# Quest "Vorschau"



## Derida (20. Mai 2007)

Hallo zusammen,
ich hätte gerne einen "Questvorschau" Button im Editiermodus.
Wenn man eine Quest eingetragen hat und auf Speichern klickt, sollte oben neben dem "zurück" Button ein "Questvorschau" Button erscheinen der bei klick ein neues Fenster öffnet damit man die Quest wie sie nun in der DB steht nochmal durchlesen kann und gegebenenfalls Fehler die sich eingeschlichen haben sofort sieht.

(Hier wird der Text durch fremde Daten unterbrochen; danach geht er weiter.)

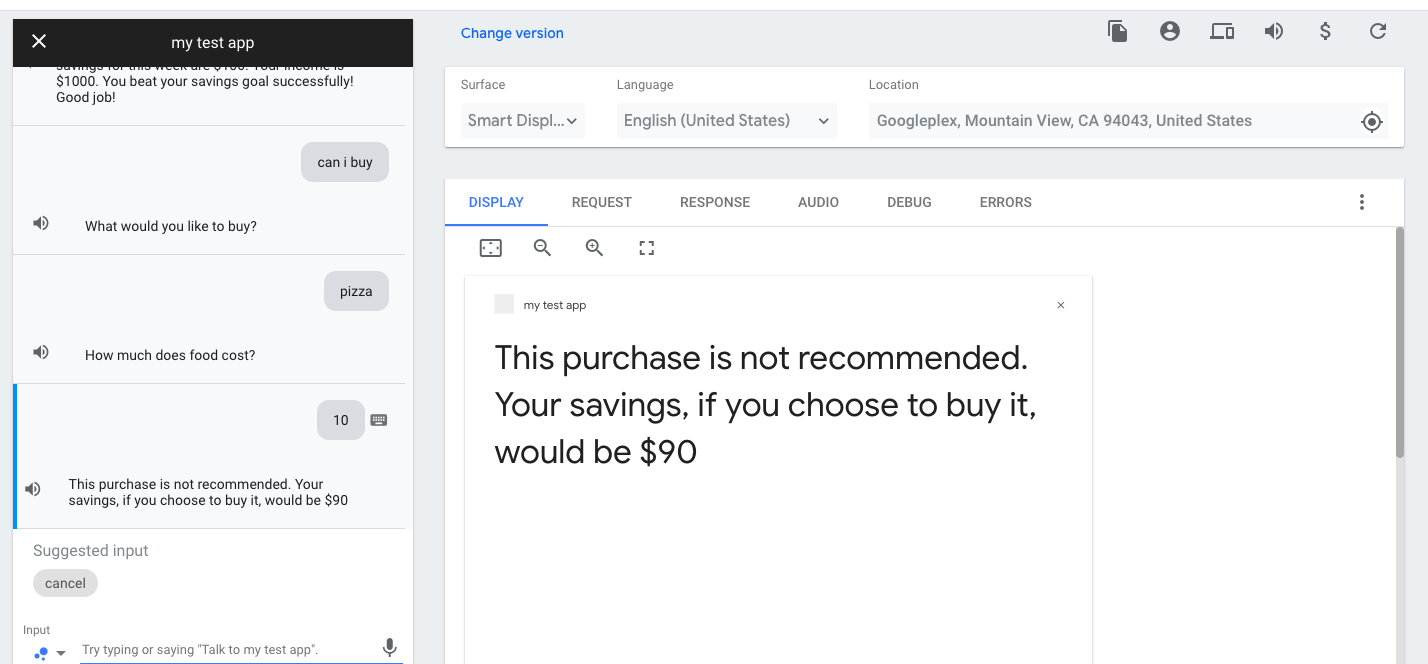Click the microphone icon in input field
Image resolution: width=1428 pixels, height=664 pixels.
tap(390, 648)
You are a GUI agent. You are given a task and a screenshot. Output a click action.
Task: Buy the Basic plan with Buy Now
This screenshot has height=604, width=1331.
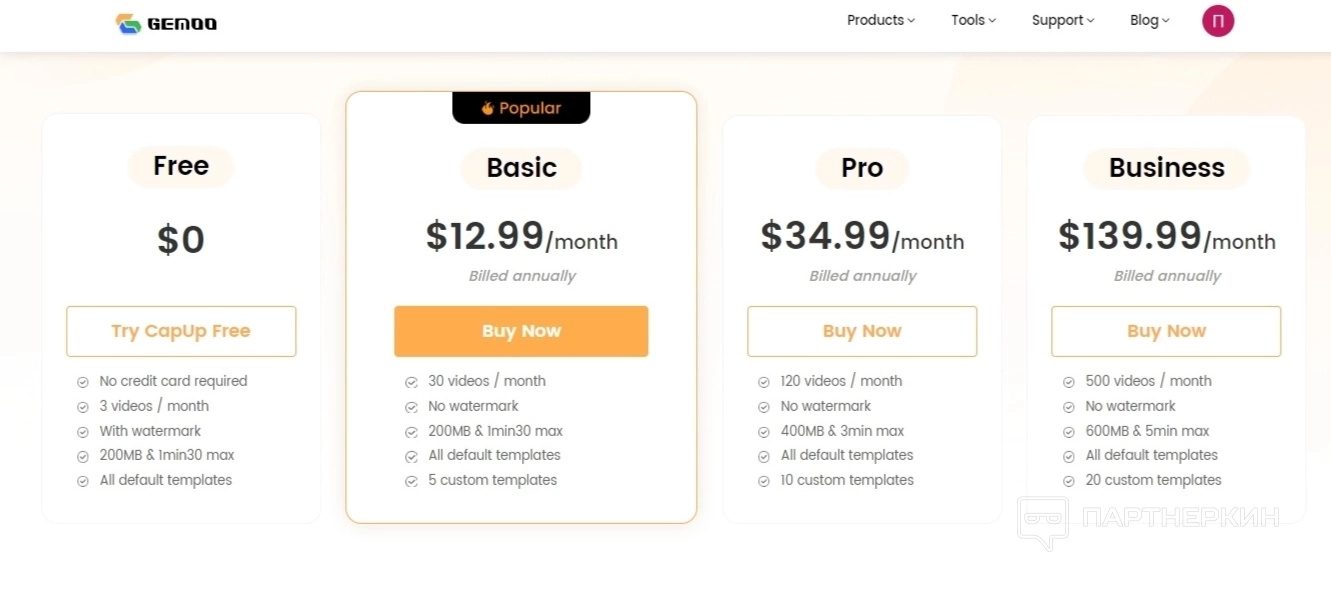[x=521, y=331]
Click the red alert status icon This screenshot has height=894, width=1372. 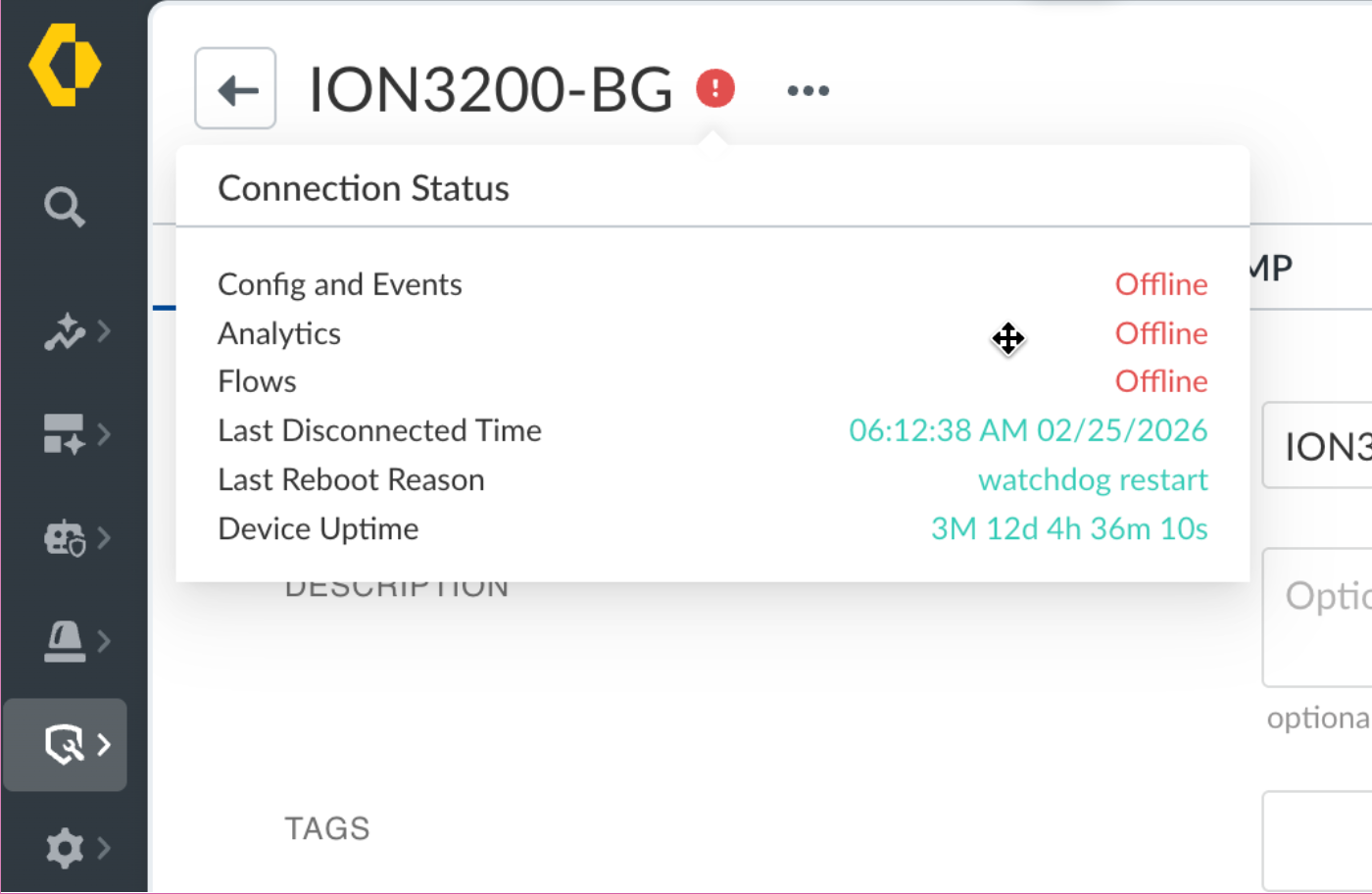(x=715, y=88)
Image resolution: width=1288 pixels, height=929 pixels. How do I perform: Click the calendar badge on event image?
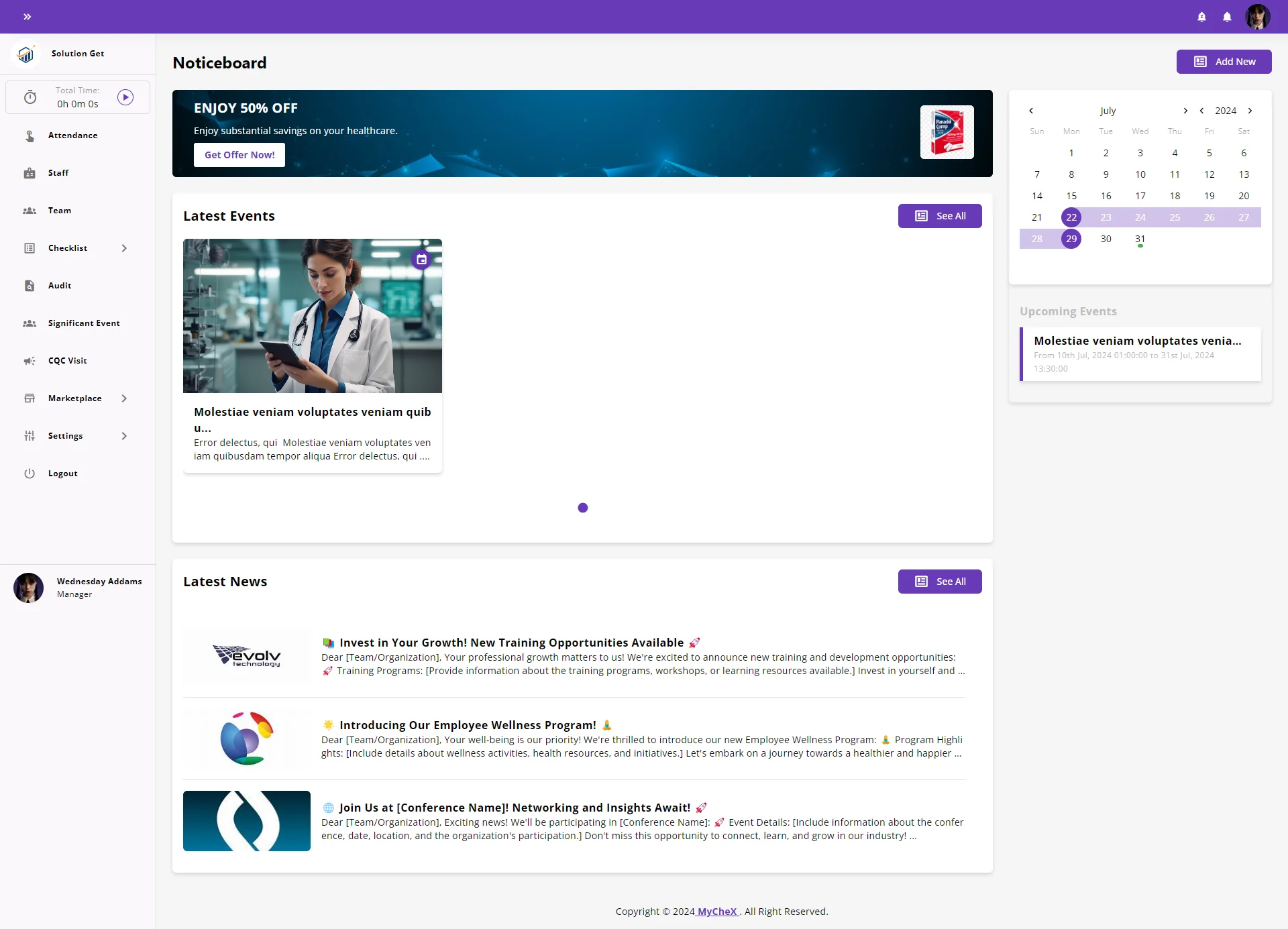(x=421, y=259)
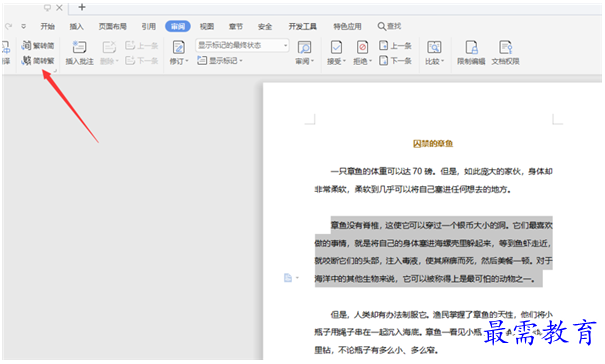Go to the 下一条 revision
The height and width of the screenshot is (364, 605).
395,61
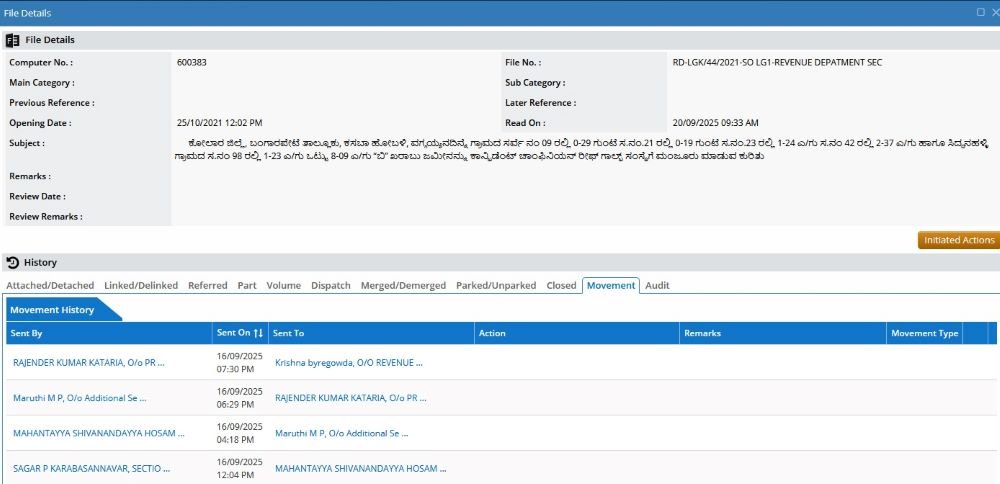The image size is (1000, 484).
Task: Go to the Dispatch history tab
Action: click(x=330, y=285)
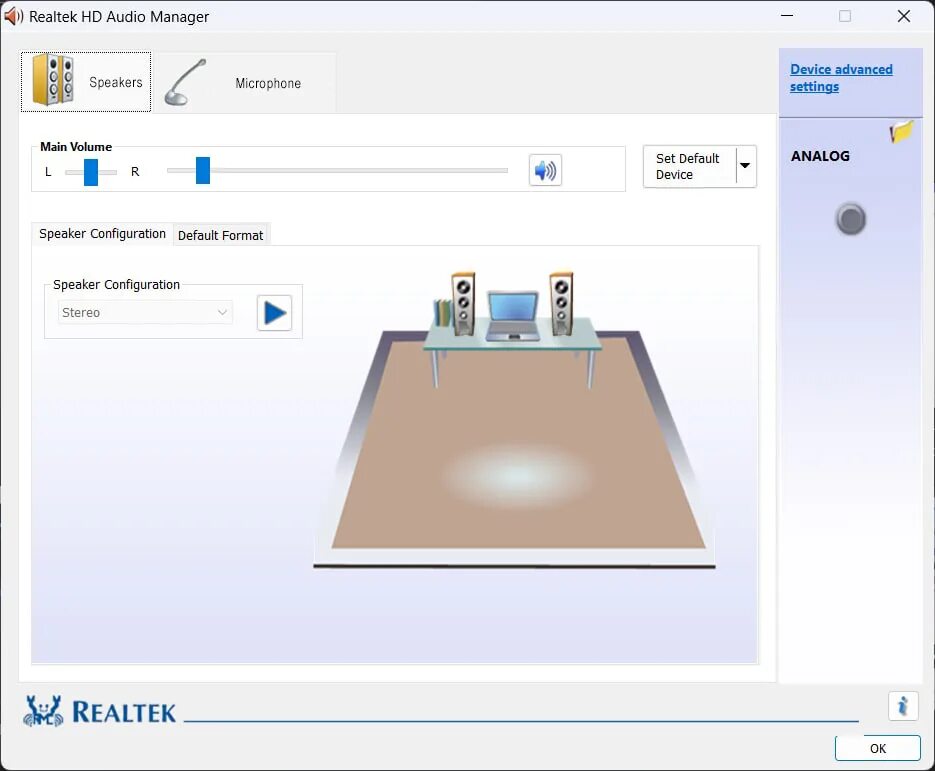Click the Realtek icon in the title bar
Screen dimensions: 935x771
14,16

Derzeit ist es ziemlich "umständlich", man speichert die Quest, landet nach dem Speichern auf der selben Seite, klickt auf "zurück" oder halt oben auf "Quests", wählt die gewünschte Kategorie aus, sucht sich den eben eingetragenen Quest mit F3 oder halt per Hand, klickt drauf und liest nochmal nach... das ist auf Dauer ziemlich mühsam *g*

Wäre schön wenn ihr da Abhilfe schaffen könntet.

Liebe Grüße,
Derida


----------



## Derida (23. Mai 2007)

*edit*
musste den Thread mal für nen quotetest missbrauchen *duck* 


			Dieser Inhalt steht nur eingeloggten Mitgliedern zur Verfügung.


----------



## Harandros (23. Mai 2007)

unnötiger aufwand ich wüsste nicht was man bei copy & paste für fehler machen könnte....


----------